Thanks for the feedback @goldpiggy and @anirudh , I submitted the issue at - hope it looks alright. Didn’t realise it was an error with the plot function, I was sure I was doing something wrong!

Thanks @Nish , I’ll try to find the reason behind this and get back to you on the issue tracker. I’m not sure but as I said it maybe an error of our plotting function.

Hi @Nish, thanks for submitting the issue! I suspect it might be the “gradient exploding” problem. We haven’t talked about the “gradient clipping” strategy until chapter 8. Can you try grad_clipping here in to see if it can solve the issue?

If we happen to have multiple hidden layers, is it conventional to apply the same activation function on all the hidden layers or is it based on our neural network and its intended application?

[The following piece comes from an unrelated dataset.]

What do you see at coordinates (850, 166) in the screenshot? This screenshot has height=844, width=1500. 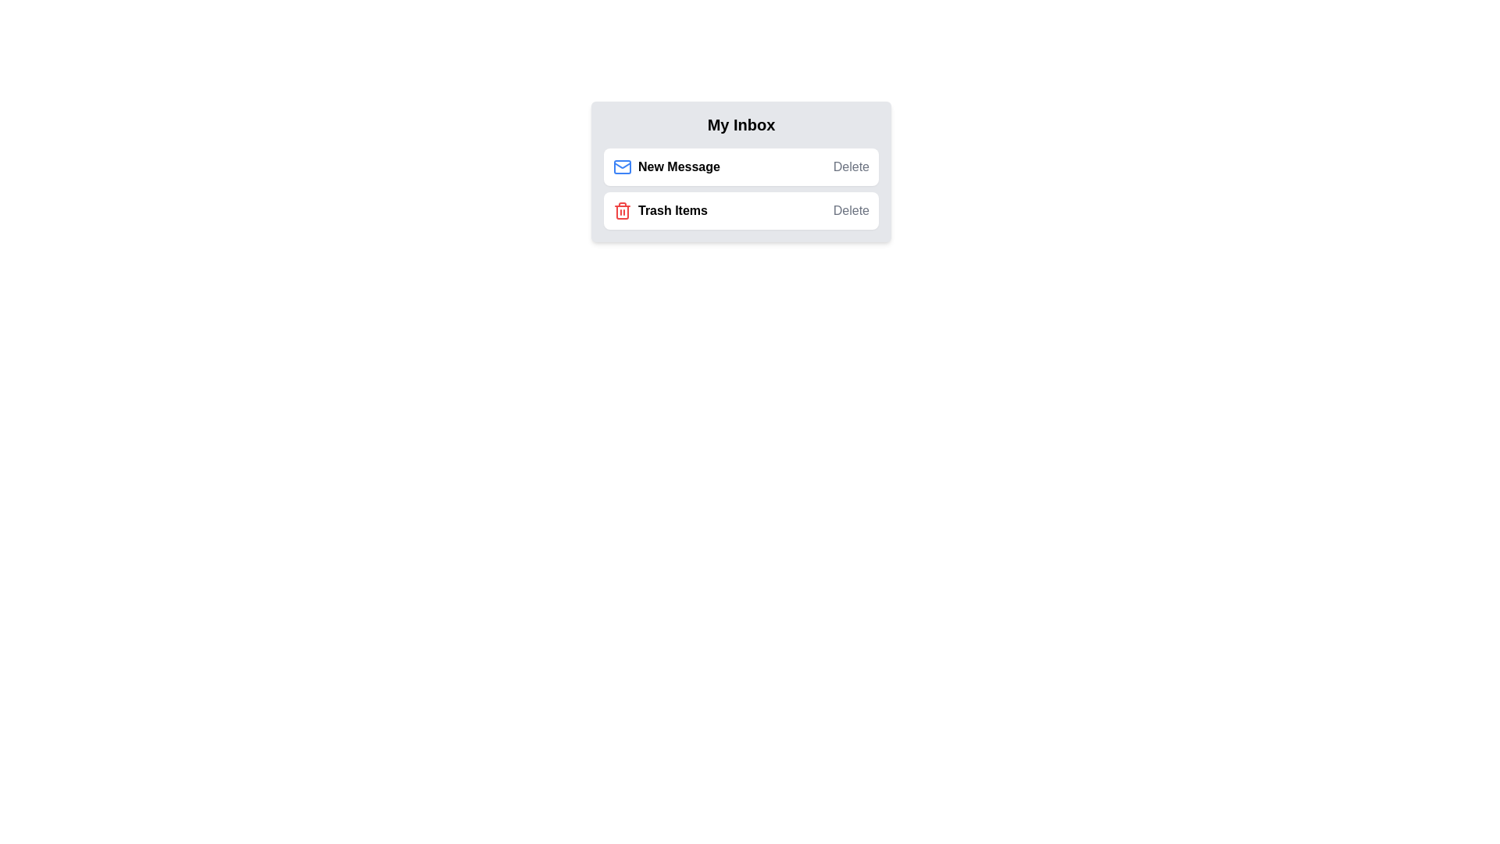 I see `the 'Delete' button for New Message` at bounding box center [850, 166].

Yes you are right @Kushagra_Chaturvedy. It is common to see “relu” been applied on varies of hidden layers. For example, in the later part of this book, you will see more advanced model (such as where multiple relu are used!

This model on this dataset seems to be very sensitive to several design choices. Replacing relu with leakyrelu, for example, leads to horrible performance (loss=2.3), which is only somewhat alleviated by reducing the lr to .01. Using Adam instead of SGD has similarly bad performance using lr=.1 but improves with lr=.01.

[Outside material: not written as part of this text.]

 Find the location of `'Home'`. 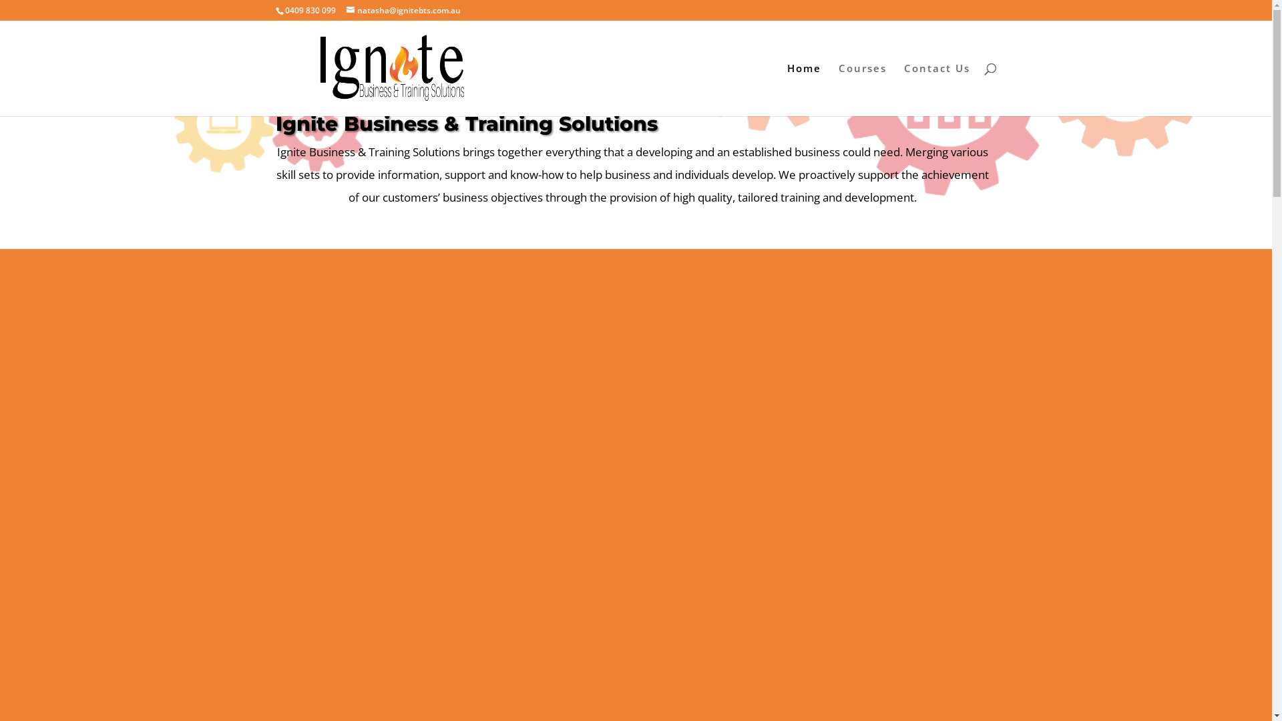

'Home' is located at coordinates (802, 89).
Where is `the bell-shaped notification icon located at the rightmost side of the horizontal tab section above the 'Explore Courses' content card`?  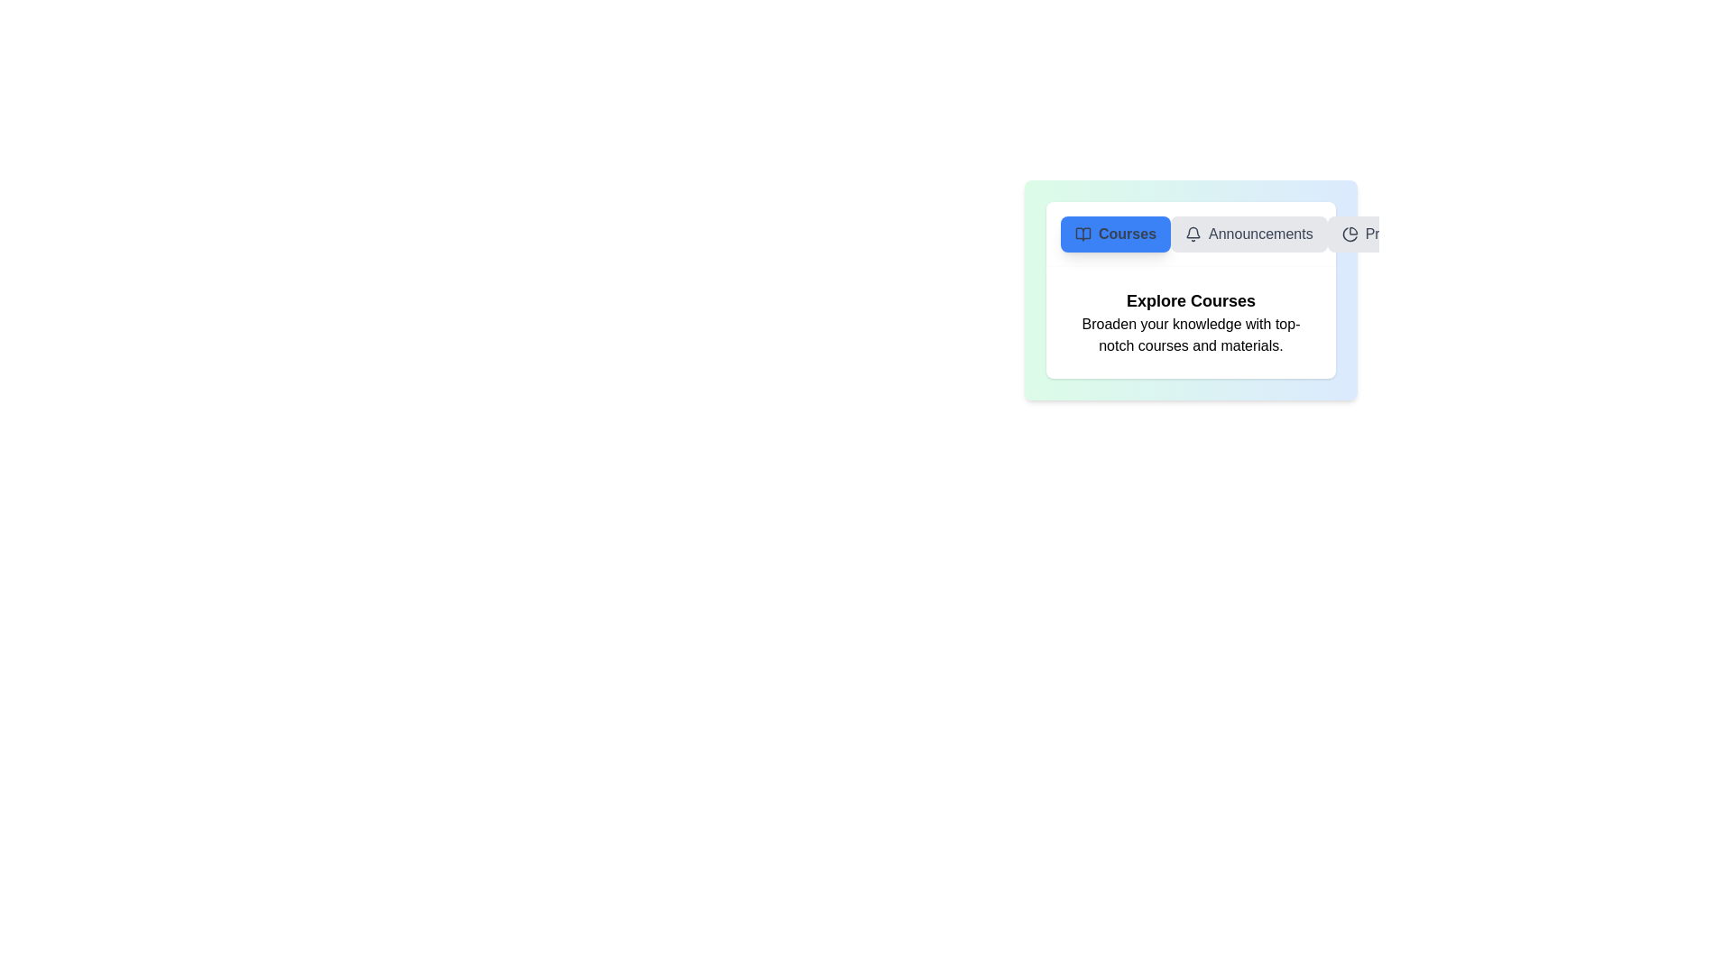 the bell-shaped notification icon located at the rightmost side of the horizontal tab section above the 'Explore Courses' content card is located at coordinates (1194, 232).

I guess the “art” of DL comes from knowing how changing one hyperparameter will affect all the others :wink:

1 Like

That’s why some deep learning researcher called themselves “alchemists”. :wink:


I think hyperparameter also are just some numbers needed to optim.
AutoML is for them?

Great thoughts on this @StevenJokes! Hyperparameter are a set of parameters which you setup before the training, such as learning rate, layer size, layer number, etc. And yes, the AutoML is one of the techniques to optimize the hyperparameters.

1 Like

I was trying to tinker around with the number of layers and epochs. For example

net2 = nn.Sequential(nn.Flatten(),
nn.Linear(784, 256),
nn.Linear(256, 64),
nn.Linear(64, 32),
nn.Linear(32, 10)

def init_weights(m):
if type(m) == nn.Linear:
torch.nn.init.normal_(m.weight, std=0.01)


batch_size, lr, num_epochs = 256, 0.1, 100
loss = nn.CrossEntropyLoss()
trainer = torch.optim.SGD(net2.parameters(), lr=lr)
train_iter, test_iter = d2l.load_data_fashion_mnist(batch_size)
d2l.train_ch3(net2, train_iter, test_iter, loss, num_epochs, trainer)

print(‘Train Accuracy’,d2l.evaluate_accuracy(net2,train_iter))
print('Test Accuracy ',d2l.evaluate_accuracy(net2,test_iter))

d2l.predict_ch3(net2, test_iter)

Train accuracy comes around 0.87, Has anyone reached a training accuracy of close to 1.